Re: [PATCH 2/4] arm64/x86: KVM: Introduce steal time cap

Andrew Jones <drjones@xxxxxxxxxx> · Mon, 22 Jun 2020 13:04:07 +0200

On Mon, Jun 22, 2020 at 11:39:49AM +0100, Marc Zyngier wrote:
> On 2020-06-22 11:31, Andrew Jones wrote:
> > On Mon, Jun 22, 2020 at 10:51:47AM +0100, Marc Zyngier wrote:
> > > On 2020-06-22 09:41, Andrew Jones wrote:
> > > > On Mon, Jun 22, 2020 at 09:20:02AM +0100, Marc Zyngier wrote:
> > > > > Hi Andrew,
> > > > >
> > > > > On 2020-06-19 19:46, Andrew Jones wrote:
> > > > > > arm64 requires a vcpu fd (KVM_HAS_DEVICE_ATTR vcpu ioctl) to probe
> > > > > > support for steal time. However this is unnecessary and complicates
> > > > > > userspace (userspace may prefer delaying vcpu creation until after
> > > > > > feature probing). Since probing steal time only requires a KVM fd,
> > > > > > we introduce a cap that can be checked.
> > > > >
> > > > > So this is purely an API convenience, right? You want a way to
> > > > > identify the presence of steal time accounting without having to
> > > > > create a vcpu? It would have been nice to have this requirement
> > > > > before we merged this code :-(.
> > > >
> > > > Yes. I wish I had considered it more closely when I was reviewing the
> > > > patches. And, I believe we have yet another user interface issue that
> > > > I'm looking at now. Without the VCPU feature bit I'm not sure how easy
> > > > it will be for a migration to fail when attempting to migrate from a
> > > > host
> > > > with steal-time enabled to one that does not support steal-time. So it's
> > > > starting to look like steal-time should have followed the pmu pattern
> > > > completely, not just the vcpu device ioctl part.
> > > 
> > > Should we consider disabling steal time altogether until this is
> > > worked out?
> > 
> > I think we can leave it alone and just try to resolve it before merging
> > QEMU patches (which I'm working on now). It doesn't look like kvmtool or
> > rust-vmm (the only other two KVM userspaces I'm paying some attention
> > to)
> > do anything with steal-time yet, so they won't notice. And, I'm not sure
> > disabling steal-time for any other userspaces is better than just trying
> > to keep them working the best we can while improving the uapi.
> 
> Is it only migration that is affected?
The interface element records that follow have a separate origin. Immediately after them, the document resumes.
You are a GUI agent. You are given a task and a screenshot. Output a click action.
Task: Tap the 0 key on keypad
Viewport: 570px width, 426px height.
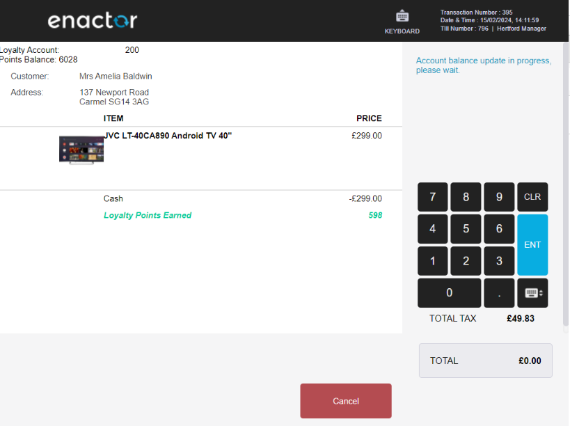450,293
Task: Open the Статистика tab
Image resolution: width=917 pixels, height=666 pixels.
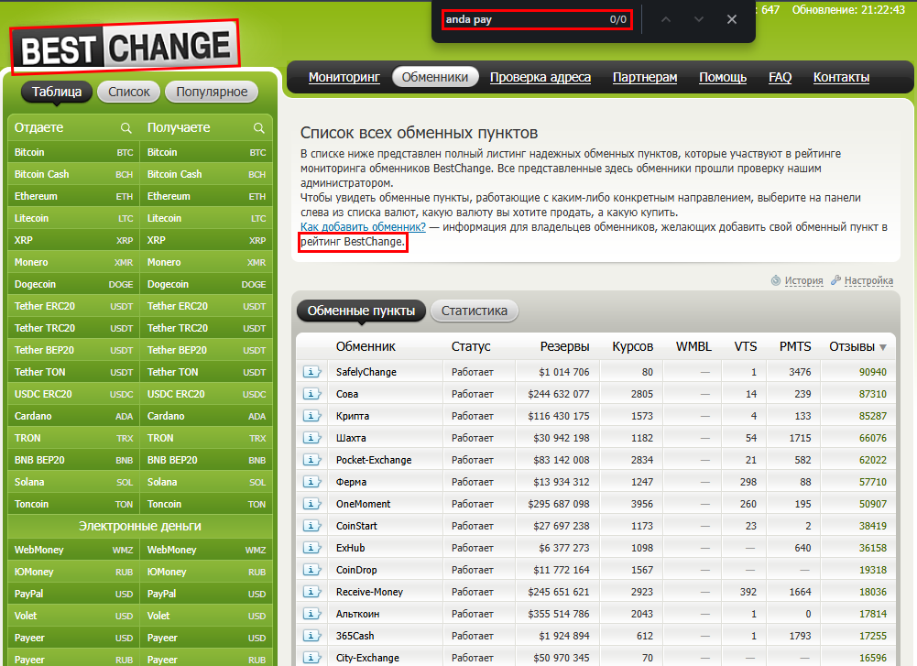Action: [x=474, y=311]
Or do you see issues that would
> affect non-migrating userspace?

If we don't consider the need to check sched_info_on(), then other than
the probing requiring a vcpu fd (which isn't a show stopper, just not
super convenient), then I don't see any other issues for non-migrating
userspace.

> 
> [...]
> 
> > > Accepting the pvtime attributes (setting up the per-vcpu area) has two
> > > effects: we promise both the guest and userspace that we will provide
> > > the guest with steal time. By not checking sched_info_on(), we lie to
> > > both, with potential consequences. It really feels like a bug.
> > 
> > Yes, I agree now. Again, following the pmu pattern looks best here. The
> > pmu will report that it doesn't have the attr support when its
> > underlying
> > kernel support (perf counters) doesn't exist. That's a direct analogy
> > with
> > steal-time relying on sched_info_on().
> 
> Indeed. I'd be happy to take a fix early if you can spin one.

I'll post just that patch now then.

> 
> > I'll work up another version of this series doing that, but before
> > posting
> > I'll look at the migration issue a bit more and likely post something
> > for
> > that as well.
> 
> OK. I'll park this series for now.

Thanks,
drew